-- Task requirements --
In the entries below, every line that contains "agent" must be located and copied.

-- Raw data --

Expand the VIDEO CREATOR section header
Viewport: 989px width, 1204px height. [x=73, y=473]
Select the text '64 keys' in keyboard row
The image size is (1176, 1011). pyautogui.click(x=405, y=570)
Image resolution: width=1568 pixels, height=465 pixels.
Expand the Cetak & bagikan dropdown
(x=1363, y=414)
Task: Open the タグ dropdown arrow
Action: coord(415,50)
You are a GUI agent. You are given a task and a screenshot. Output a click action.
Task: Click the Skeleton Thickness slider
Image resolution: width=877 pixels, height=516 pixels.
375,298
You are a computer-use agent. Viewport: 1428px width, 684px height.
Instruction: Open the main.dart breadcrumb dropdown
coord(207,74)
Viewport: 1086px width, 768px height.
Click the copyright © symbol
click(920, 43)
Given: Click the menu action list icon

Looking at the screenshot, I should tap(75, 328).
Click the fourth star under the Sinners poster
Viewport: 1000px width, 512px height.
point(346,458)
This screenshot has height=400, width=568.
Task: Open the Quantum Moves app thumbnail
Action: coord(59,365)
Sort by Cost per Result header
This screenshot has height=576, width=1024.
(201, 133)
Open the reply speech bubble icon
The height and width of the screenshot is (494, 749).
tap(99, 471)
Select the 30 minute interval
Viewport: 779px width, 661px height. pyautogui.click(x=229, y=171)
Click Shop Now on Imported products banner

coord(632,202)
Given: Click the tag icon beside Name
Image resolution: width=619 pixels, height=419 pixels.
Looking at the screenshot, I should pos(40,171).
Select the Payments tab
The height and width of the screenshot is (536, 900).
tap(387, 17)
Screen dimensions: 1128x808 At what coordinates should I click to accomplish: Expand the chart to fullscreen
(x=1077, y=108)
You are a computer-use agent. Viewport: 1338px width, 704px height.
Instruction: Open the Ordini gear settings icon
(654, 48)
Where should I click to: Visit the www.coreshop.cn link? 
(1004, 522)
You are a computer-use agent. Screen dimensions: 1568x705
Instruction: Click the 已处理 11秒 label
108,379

-- Output for this exercise --
You are a GUI agent. You are given a task and a screenshot. Output a click action.
You are a computer-use agent. Viewport: 1428px width, 684px height.
You are a computer-use agent. Viewport: 1338px width, 704px height.
You are a computer-use agent. Screen dimensions: 1568x705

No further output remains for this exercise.